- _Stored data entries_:
# # #
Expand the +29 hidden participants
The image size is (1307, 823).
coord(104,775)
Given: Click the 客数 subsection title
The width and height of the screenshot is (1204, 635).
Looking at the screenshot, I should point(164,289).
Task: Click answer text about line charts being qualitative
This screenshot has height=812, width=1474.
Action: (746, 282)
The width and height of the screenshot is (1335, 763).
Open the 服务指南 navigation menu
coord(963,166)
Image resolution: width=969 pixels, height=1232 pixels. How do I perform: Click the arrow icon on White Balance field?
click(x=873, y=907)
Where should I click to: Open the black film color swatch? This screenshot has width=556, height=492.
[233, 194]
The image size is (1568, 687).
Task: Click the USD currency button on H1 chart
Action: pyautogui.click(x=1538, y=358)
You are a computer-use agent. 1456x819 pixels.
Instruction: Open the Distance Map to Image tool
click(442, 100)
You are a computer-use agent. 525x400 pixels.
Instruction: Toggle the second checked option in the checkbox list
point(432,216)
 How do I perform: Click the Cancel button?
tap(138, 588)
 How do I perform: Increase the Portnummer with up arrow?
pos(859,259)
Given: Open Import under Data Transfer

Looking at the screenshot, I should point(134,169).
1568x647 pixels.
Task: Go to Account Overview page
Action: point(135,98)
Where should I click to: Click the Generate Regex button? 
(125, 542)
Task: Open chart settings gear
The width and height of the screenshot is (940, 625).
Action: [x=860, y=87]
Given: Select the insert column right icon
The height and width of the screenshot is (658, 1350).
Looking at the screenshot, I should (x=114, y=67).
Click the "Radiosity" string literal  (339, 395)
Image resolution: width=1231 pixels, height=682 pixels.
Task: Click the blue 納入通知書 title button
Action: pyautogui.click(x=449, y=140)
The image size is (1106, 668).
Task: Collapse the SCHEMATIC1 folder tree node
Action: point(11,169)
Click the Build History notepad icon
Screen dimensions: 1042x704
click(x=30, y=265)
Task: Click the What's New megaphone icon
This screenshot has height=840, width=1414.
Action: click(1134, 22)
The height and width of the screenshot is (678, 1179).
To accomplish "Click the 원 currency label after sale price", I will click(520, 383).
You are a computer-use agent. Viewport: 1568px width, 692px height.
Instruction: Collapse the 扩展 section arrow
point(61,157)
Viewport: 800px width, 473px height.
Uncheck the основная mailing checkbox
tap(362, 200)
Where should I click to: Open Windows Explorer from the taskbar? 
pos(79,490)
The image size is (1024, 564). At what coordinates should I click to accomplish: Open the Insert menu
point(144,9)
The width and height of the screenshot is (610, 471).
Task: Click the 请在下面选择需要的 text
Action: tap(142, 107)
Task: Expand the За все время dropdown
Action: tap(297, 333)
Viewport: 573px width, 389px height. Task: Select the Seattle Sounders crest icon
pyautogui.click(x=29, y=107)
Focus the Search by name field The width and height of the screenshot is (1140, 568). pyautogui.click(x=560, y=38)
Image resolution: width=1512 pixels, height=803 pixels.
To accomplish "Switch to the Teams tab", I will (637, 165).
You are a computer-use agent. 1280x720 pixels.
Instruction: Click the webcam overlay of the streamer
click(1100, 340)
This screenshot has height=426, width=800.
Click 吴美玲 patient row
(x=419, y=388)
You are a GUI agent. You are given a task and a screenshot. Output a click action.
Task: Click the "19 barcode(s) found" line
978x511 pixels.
# # #
- _EXERCISE OBJECTIVE_:
Each line of the data must be retyped exactly as written.

- _WRITTEN ANSWER_:
Expand the +29 hidden participants
The image size is (1307, 823).
coord(104,775)
Given: Click the 客数 subsection title
The width and height of the screenshot is (1204, 635).
Looking at the screenshot, I should point(164,289).
Task: Click answer text about line charts being qualitative
This screenshot has height=812, width=1474.
Action: (746, 282)
The width and height of the screenshot is (1335, 763).
Open the 服务指南 navigation menu
coord(963,166)
Image resolution: width=969 pixels, height=1232 pixels. How do I perform: Click the arrow icon on White Balance field?
click(x=873, y=907)
Where should I click to: Open the black film color swatch? This screenshot has width=556, height=492.
[233, 194]
The image size is (1568, 687).
Task: Click the USD currency button on H1 chart
Action: pyautogui.click(x=1538, y=358)
You are a computer-use agent. 1456x819 pixels.
Instruction: Open the Distance Map to Image tool
click(442, 100)
You are a computer-use agent. 525x400 pixels.
Instruction: Toggle the second checked option in the checkbox list
point(432,216)
 How do I perform: Click the Cancel button?
tap(138, 588)
 How do I perform: Increase the Portnummer with up arrow?
pos(859,259)
Given: Open Import under Data Transfer

Looking at the screenshot, I should point(134,169).
1568x647 pixels.
Task: Go to Account Overview page
Action: point(135,98)
Where should I click to: Click the Generate Regex button? 
(125, 542)
Task: Open chart settings gear
The width and height of the screenshot is (940, 625).
Action: [x=860, y=87]
Given: Select the insert column right icon
The height and width of the screenshot is (658, 1350).
Looking at the screenshot, I should (x=114, y=67).
Click the "Radiosity" string literal  (339, 395)
Image resolution: width=1231 pixels, height=682 pixels.
Task: Click the blue 納入通知書 title button
Action: pyautogui.click(x=449, y=140)
The image size is (1106, 668).
Task: Collapse the SCHEMATIC1 folder tree node
Action: point(11,169)
Click the Build History notepad icon
Screen dimensions: 1042x704
click(x=30, y=265)
Task: Click the What's New megaphone icon
This screenshot has height=840, width=1414.
Action: click(1134, 22)
The height and width of the screenshot is (678, 1179).
To accomplish "Click the 원 currency label after sale price", I will click(520, 383).
You are a computer-use agent. Viewport: 1568px width, 692px height.
Instruction: Collapse the 扩展 section arrow
point(61,157)
Viewport: 800px width, 473px height.
Uncheck the основная mailing checkbox
tap(362, 200)
Where should I click to: Open Windows Explorer from the taskbar? 
pos(79,490)
The image size is (1024, 564). At what coordinates should I click to accomplish: Open the Insert menu
point(144,9)
The width and height of the screenshot is (610, 471).
Task: Click the 请在下面选择需要的 text
Action: tap(142, 107)
Task: Expand the За все время dropdown
Action: tap(297, 333)
Viewport: 573px width, 389px height. Task: Select the Seattle Sounders crest icon
pyautogui.click(x=29, y=107)
Focus the Search by name field The width and height of the screenshot is (1140, 568). pyautogui.click(x=560, y=38)
Image resolution: width=1512 pixels, height=803 pixels.
To accomplish "Switch to the Teams tab", I will (637, 165).
You are a computer-use agent. 1280x720 pixels.
Instruction: Click the webcam overlay of the streamer
click(1100, 340)
This screenshot has height=426, width=800.
Click 吴美玲 patient row
(x=419, y=388)
You are a GUI agent. You are given a task and a screenshot. Output a click action.
Task: Click the "19 barcode(s) found" line
978x511 pixels.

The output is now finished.